ACTIVITY:
From first line to last, give the records again word for word and omit the pictures.
**** SUPPLIED INFORMATION ****
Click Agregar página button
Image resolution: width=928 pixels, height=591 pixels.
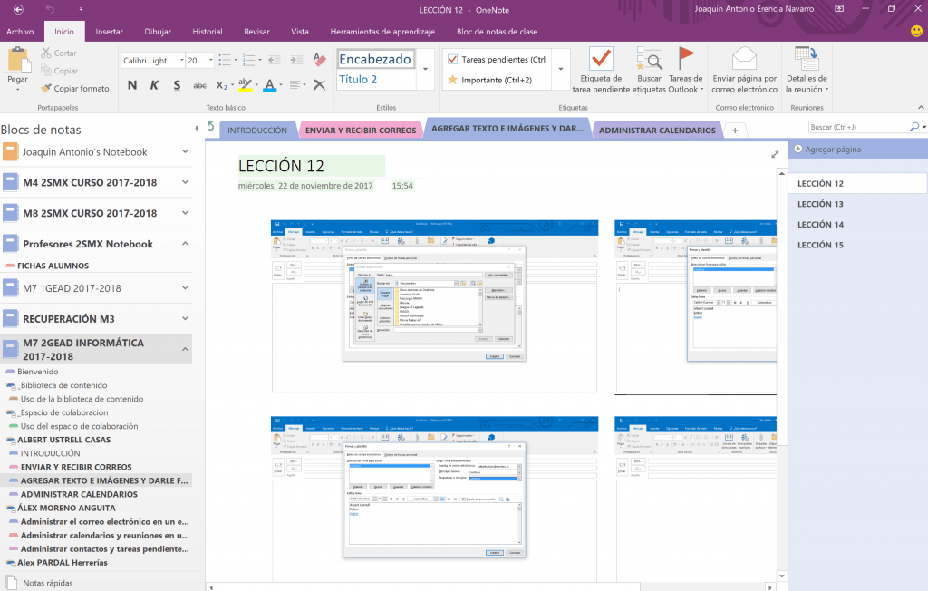pyautogui.click(x=827, y=150)
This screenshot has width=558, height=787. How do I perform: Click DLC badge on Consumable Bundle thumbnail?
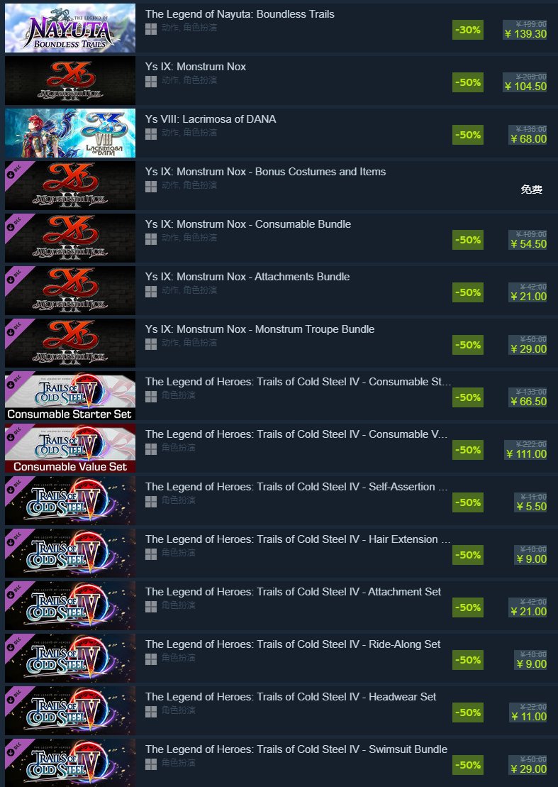[15, 224]
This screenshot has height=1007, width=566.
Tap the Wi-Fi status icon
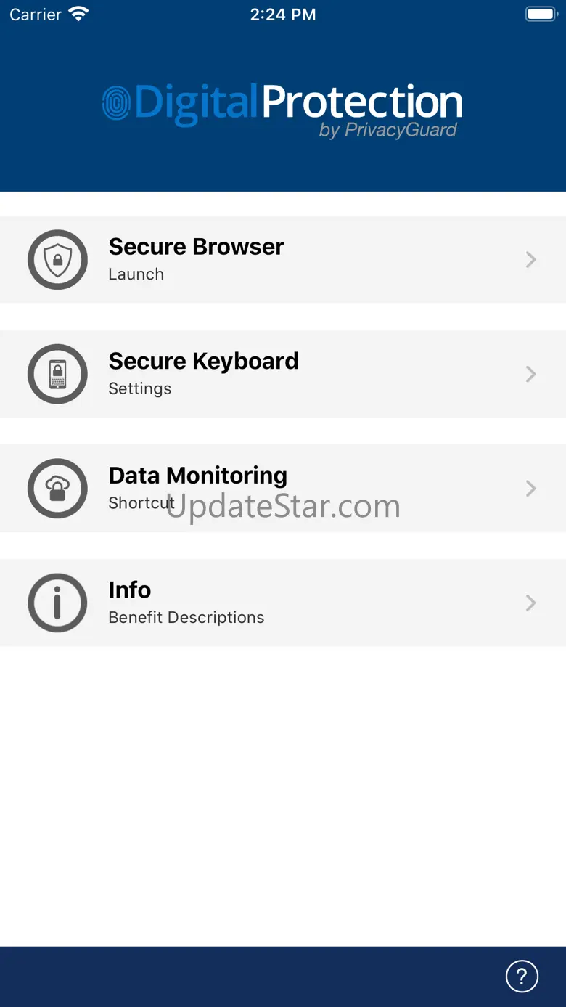[x=78, y=14]

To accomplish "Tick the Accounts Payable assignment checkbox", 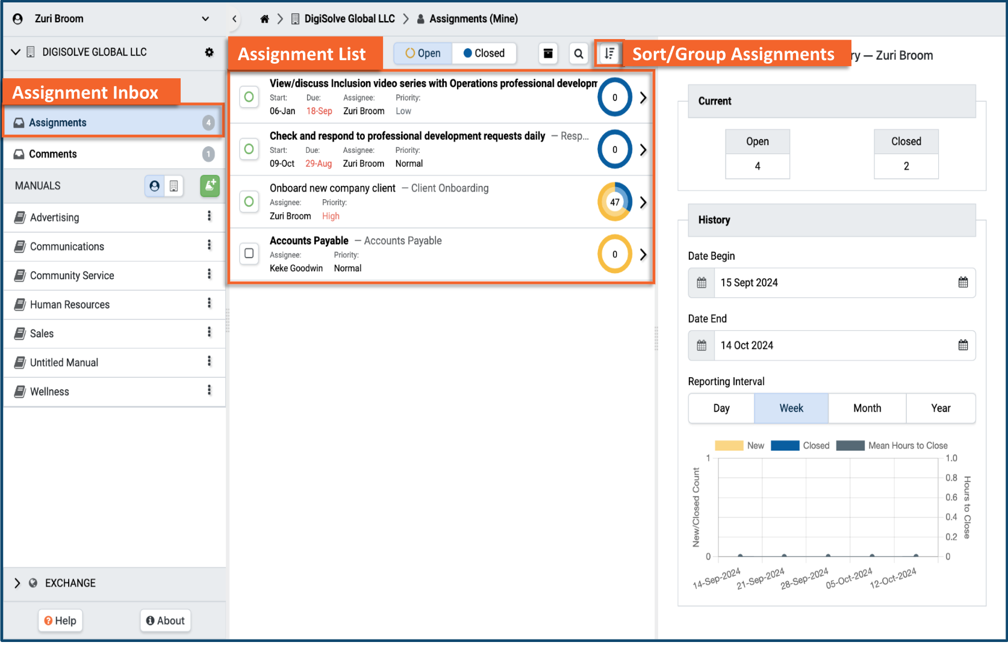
****
ANSWER TO THIS PROBLEM:
Click Agregar página button
Image resolution: width=928 pixels, height=591 pixels.
pyautogui.click(x=827, y=150)
This screenshot has width=558, height=787. How do I perform: Click DLC badge on Consumable Bundle thumbnail?
[15, 224]
This screenshot has height=1007, width=566.
Tap the Wi-Fi status icon
[x=78, y=14]

To accomplish "Tick the Accounts Payable assignment checkbox", 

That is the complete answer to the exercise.